» **Text segment**
It also contained a statement that a concessional deduction of $312 claimed for the wife of the taxpayer was disallowed.
In the result, the Commissioner assessed on a taxable income of $157,192.00
The question arising in the appeal is whether the circumstances which I shall set out, gave rise to the application of sec. 260 of the Income Tax Assessment Act.
Six companies may be mentioned at once. Of each of these, the taxpayer was a director. Abbotsford Pty. Ltd. was a holding company of National Springs Pty. Ltd., National Beds Pty. Ltd., National Manufacturing Pty. Ltd., National Nail Pty. Ltd. and Tarcoola Pty. Ltd. The five last-mentioned companies were described as operating companies. In early June 1968, National Springs, National Manufacturing and National Nail were directly owned by Abbotsford; National Beds was directly owned by National Springs: and Tarcoola was directly owned by National Nail.
From an affidavit by the taxpayer, it appears that in June 1968 it became obvious to him that the shareholders in Abbotsford would have difficulty in meeting their income tax commitments as a result of dividends which Abbotsford would have to declare to avoid additional tax under Div. 7 of the Act. He received a letter dated 31st May 1968 from a bank manager, which enclosed a circular dated 17th May 1968 from Quester Pty. Ltd. Having read this circular, he thought it possible that the income tax problem might be solved.

» **Supplied data**

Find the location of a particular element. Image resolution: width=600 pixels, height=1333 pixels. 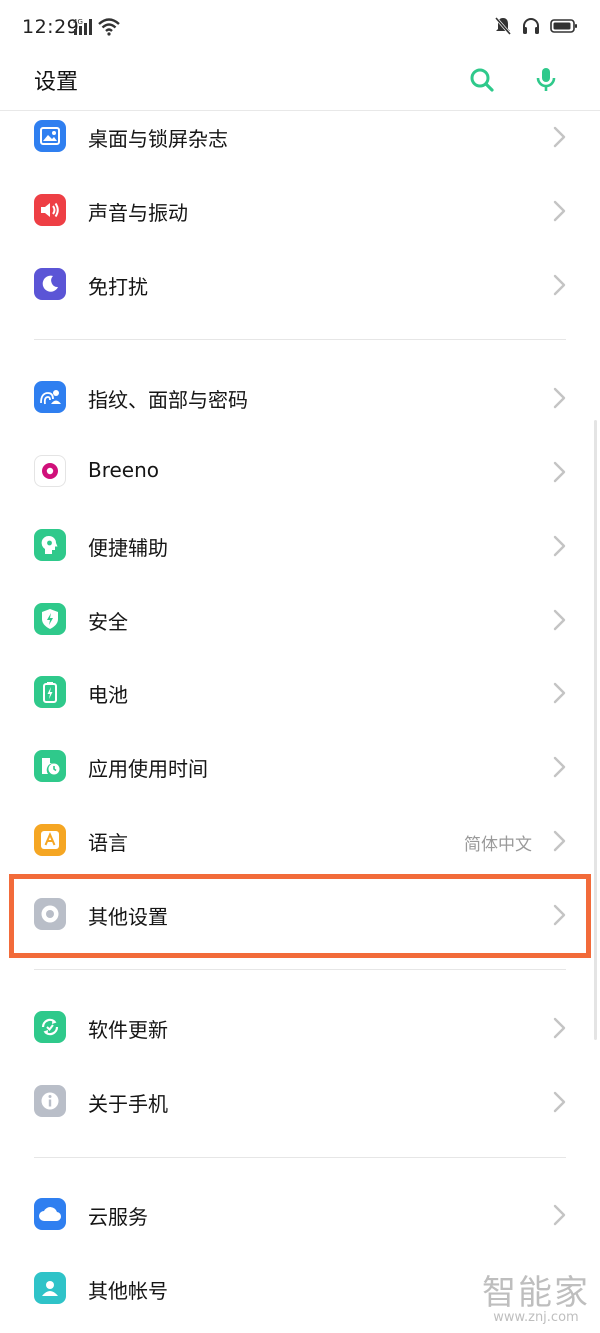

watermark-url: www.znj.com is located at coordinates (536, 1318).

» **Questions to answer**
- A) In the tax appeal text, which company was the holding company of the five operating companies?
- B) Summarize the tax appeal text in two sentences.
- C) Carry on the tax appeal text from its last sentence.

» **Written responses**
- A) Abbotsford Pty. Ltd.

- B) The Commissioner disallowed a $312 concessional deduction claimed for the taxpayer's wife and assessed him on a taxable income of $157,192.00, and the appeal asks whether sec. 260 of the Income Tax Assessment Act applied. The taxpayer was a director of Abbotsford Pty. Ltd. and its five operating companies, and in June 1968 he foresaw that Abbotsford's shareholders would struggle to pay income tax on the dividends it would have to declare under Div. 7, so he read a Quester Pty. Ltd. circular enclosed in a bank manager's letter and thought the problem might be solved.

- C)
The circular is headed: ``Proposal for companies making big money so to minimise their tax bill.'' I shall not set out the contents in full; but the opening paragraph states that the company, the author of the circular, Quester Pty. Ltd., was able to provide, before 30th June 1968, public company status for tax purposes to select private companies whose income exceeded, say, $25,000 per year. The circular goes on to mention advantages of public company status as including (a) no necessity to pay dividends, with a consequent tax saving for the share-holders and a higher plough-back of profits into the business; (b) the ability to create an excess distribution prior to 30th June 1968 in the company already operating; (c) loans and advantages can be made to shareholders from a public company without any tax complications; (d) where dividends are received by public companies, the Commissioner must allow the full sec. 46 rebate whereas with private companies, the Commissioner may allow the full sec. 46 rebates on dividends from other private companies.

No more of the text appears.